MINNEAPOLIS (WCCO) – In this week’s Reply All, we look at sunburn, green dish-washing practices and why it is that the tops of some school buses are painted white.
Scott Thaden from Willmar, Minn., said he drives for his job a lot. He asked: Can you get sunburned through a car window?
The windshield of your car is laminated, and filters out UVA and UVB light. However, the windows are not, but they do still filter out UVB light, the usual culprit of sunburn. So it’s unlikely you’ll get burned inside your car with the windows closed.
But windows don’t filter out UVA rays, which penetrate the skin more deeply and also cause harm.

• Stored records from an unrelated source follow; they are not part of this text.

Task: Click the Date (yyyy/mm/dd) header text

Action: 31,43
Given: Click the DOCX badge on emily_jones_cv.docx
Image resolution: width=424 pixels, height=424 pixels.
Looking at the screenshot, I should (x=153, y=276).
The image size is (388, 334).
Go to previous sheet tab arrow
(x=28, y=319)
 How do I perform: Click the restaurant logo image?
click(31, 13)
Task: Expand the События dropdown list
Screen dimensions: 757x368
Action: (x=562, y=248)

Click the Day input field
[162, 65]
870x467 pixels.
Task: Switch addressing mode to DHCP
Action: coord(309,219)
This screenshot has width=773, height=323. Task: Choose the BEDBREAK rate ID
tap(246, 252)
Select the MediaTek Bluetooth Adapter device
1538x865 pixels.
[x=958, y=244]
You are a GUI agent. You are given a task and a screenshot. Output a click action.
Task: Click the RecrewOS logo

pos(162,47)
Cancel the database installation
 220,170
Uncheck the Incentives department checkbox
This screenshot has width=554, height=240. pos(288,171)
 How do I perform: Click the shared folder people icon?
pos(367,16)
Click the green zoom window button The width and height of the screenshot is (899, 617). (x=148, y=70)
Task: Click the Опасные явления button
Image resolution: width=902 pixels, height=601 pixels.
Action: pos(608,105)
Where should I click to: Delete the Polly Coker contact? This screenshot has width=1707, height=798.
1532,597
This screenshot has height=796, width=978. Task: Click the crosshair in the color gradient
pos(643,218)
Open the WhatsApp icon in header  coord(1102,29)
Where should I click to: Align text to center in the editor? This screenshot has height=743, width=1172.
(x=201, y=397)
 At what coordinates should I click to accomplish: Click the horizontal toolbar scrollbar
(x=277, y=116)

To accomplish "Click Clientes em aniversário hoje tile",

St. Louis University School of Medicine did a study: for the deadliest form of skin cancer, 74 percent of the tumors were found on people’s left sides, compared with 26 percent on the right.
Jennifer from Edina wanted to know: does hand-washing dishes or running the dishwasher use more water?
The average dishwasher uses 6 gallons of water per cycle; the average Energy Star-rated dishwasher uses 4 gallons per cycle.
TreeHugger.com did the calculations.
Faucet flows at 2 gallons per minute: so you get about 4 seconds per dish. Can you successfully wash and rinse a soiled dinner plate in just over a cup of water? Probably not. So load up the dishwasher all the way, then run it.
Devera Gruber, of Crosslake, Minn., noticed something with the school buses and wanted to know: Why do some school buses have white roofs?
It’s been like that in California for 20 years – and for good reason. Just like white roofs keep buildings cooler in the summer, white roofs keep buses much cooler.
Painting the bus tops white drops the interior temperature an average of 10 degrees during the summer, with as much as a 17-degree difference at peak hours. Wintertime temperatures were lower by only 3 to 4 degrees.